◆ Exercise ◆
The expected output is the complete listing, copied exactly.

◆ Information supplied ◆
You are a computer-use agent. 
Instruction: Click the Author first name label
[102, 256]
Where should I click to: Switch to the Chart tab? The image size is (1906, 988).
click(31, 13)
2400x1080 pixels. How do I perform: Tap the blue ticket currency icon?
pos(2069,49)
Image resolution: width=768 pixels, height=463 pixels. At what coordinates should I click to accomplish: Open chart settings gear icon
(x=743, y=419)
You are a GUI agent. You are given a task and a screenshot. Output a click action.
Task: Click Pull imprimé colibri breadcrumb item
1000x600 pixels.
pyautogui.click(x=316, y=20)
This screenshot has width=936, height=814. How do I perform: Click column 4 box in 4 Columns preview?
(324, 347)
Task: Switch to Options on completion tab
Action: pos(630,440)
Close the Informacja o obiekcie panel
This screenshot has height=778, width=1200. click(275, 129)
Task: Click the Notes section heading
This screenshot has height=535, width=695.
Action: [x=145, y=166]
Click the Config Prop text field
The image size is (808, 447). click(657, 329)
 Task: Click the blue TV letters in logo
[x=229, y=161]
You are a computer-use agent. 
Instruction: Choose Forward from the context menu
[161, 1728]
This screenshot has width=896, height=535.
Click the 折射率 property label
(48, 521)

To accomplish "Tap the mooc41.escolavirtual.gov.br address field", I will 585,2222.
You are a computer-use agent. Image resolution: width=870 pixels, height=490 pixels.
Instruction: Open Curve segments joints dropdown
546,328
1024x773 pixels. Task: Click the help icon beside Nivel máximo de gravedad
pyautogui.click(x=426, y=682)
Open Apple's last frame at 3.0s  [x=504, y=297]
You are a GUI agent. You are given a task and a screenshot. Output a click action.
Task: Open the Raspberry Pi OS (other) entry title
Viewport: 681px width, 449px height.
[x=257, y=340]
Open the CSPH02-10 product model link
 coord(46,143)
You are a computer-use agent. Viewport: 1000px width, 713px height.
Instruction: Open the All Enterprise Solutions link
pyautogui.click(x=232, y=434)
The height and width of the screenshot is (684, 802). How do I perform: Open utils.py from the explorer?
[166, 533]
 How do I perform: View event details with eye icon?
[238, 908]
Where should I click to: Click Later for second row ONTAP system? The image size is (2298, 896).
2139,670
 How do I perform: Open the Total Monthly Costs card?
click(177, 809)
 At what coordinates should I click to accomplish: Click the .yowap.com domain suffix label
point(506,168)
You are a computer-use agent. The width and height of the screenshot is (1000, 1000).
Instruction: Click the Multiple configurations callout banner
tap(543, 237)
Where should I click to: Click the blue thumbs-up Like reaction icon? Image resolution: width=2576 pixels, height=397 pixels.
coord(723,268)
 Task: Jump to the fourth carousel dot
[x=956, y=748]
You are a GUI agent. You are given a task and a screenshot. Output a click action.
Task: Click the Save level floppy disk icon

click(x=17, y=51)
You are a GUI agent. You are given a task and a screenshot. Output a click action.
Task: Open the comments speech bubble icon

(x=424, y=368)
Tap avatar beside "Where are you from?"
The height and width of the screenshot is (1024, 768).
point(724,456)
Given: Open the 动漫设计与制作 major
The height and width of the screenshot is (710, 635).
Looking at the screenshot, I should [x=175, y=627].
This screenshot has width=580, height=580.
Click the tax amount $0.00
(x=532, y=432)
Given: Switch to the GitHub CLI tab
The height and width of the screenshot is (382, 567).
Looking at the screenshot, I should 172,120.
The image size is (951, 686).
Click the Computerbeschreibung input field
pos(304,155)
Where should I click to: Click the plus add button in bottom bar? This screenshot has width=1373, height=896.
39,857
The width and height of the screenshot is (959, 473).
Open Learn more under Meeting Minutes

◆ Solved exercise ◆
You are a computer-use agent. 
Instruction: Click the Author first name label
[102, 256]
Where should I click to: Switch to the Chart tab? The image size is (1906, 988).
click(31, 13)
2400x1080 pixels. How do I perform: Tap the blue ticket currency icon?
pos(2069,49)
Image resolution: width=768 pixels, height=463 pixels. At what coordinates should I click to accomplish: Open chart settings gear icon
(x=743, y=419)
You are a GUI agent. You are given a task and a screenshot. Output a click action.
Task: Click Pull imprimé colibri breadcrumb item
1000x600 pixels.
pyautogui.click(x=316, y=20)
This screenshot has width=936, height=814. How do I perform: Click column 4 box in 4 Columns preview?
(324, 347)
Task: Switch to Options on completion tab
Action: pos(630,440)
Close the Informacja o obiekcie panel
This screenshot has height=778, width=1200. click(275, 129)
Task: Click the Notes section heading
This screenshot has height=535, width=695.
Action: [x=145, y=166]
Click the Config Prop text field
The image size is (808, 447). click(657, 329)
 Task: Click the blue TV letters in logo
[x=229, y=161]
You are a computer-use agent. 
Instruction: Choose Forward from the context menu
[161, 1728]
This screenshot has width=896, height=535.
Click the 折射率 property label
(48, 521)

To accomplish "Tap the mooc41.escolavirtual.gov.br address field", I will 585,2222.
You are a computer-use agent. Image resolution: width=870 pixels, height=490 pixels.
Instruction: Open Curve segments joints dropdown
546,328
1024x773 pixels. Task: Click the help icon beside Nivel máximo de gravedad
pyautogui.click(x=426, y=682)
Open Apple's last frame at 3.0s  [x=504, y=297]
You are a GUI agent. You are given a task and a screenshot. Output a click action.
Task: Open the Raspberry Pi OS (other) entry title
Viewport: 681px width, 449px height.
[x=257, y=340]
Open the CSPH02-10 product model link
 coord(46,143)
You are a computer-use agent. Viewport: 1000px width, 713px height.
Instruction: Open the All Enterprise Solutions link
pyautogui.click(x=232, y=434)
The height and width of the screenshot is (684, 802). How do I perform: Open utils.py from the explorer?
[166, 533]
 How do I perform: View event details with eye icon?
[238, 908]
Where should I click to: Click Later for second row ONTAP system? The image size is (2298, 896).
2139,670
 How do I perform: Open the Total Monthly Costs card?
click(177, 809)
 At what coordinates should I click to accomplish: Click the .yowap.com domain suffix label
point(506,168)
You are a computer-use agent. The width and height of the screenshot is (1000, 1000).
Instruction: Click the Multiple configurations callout banner
tap(543, 237)
Where should I click to: Click the blue thumbs-up Like reaction icon? Image resolution: width=2576 pixels, height=397 pixels.
coord(723,268)
 Task: Jump to the fourth carousel dot
[x=956, y=748]
You are a GUI agent. You are given a task and a screenshot. Output a click action.
Task: Click the Save level floppy disk icon

click(x=17, y=51)
You are a GUI agent. You are given a task and a screenshot. Output a click action.
Task: Open the comments speech bubble icon

(x=424, y=368)
Tap avatar beside "Where are you from?"
The height and width of the screenshot is (1024, 768).
point(724,456)
Given: Open the 动漫设计与制作 major
The height and width of the screenshot is (710, 635).
Looking at the screenshot, I should [x=175, y=627].
This screenshot has width=580, height=580.
Click the tax amount $0.00
(x=532, y=432)
Given: Switch to the GitHub CLI tab
The height and width of the screenshot is (382, 567).
Looking at the screenshot, I should 172,120.
The image size is (951, 686).
Click the Computerbeschreibung input field
pos(304,155)
Where should I click to: Click the plus add button in bottom bar? This screenshot has width=1373, height=896.
39,857
The width and height of the screenshot is (959, 473).
Open Learn more under Meeting Minutes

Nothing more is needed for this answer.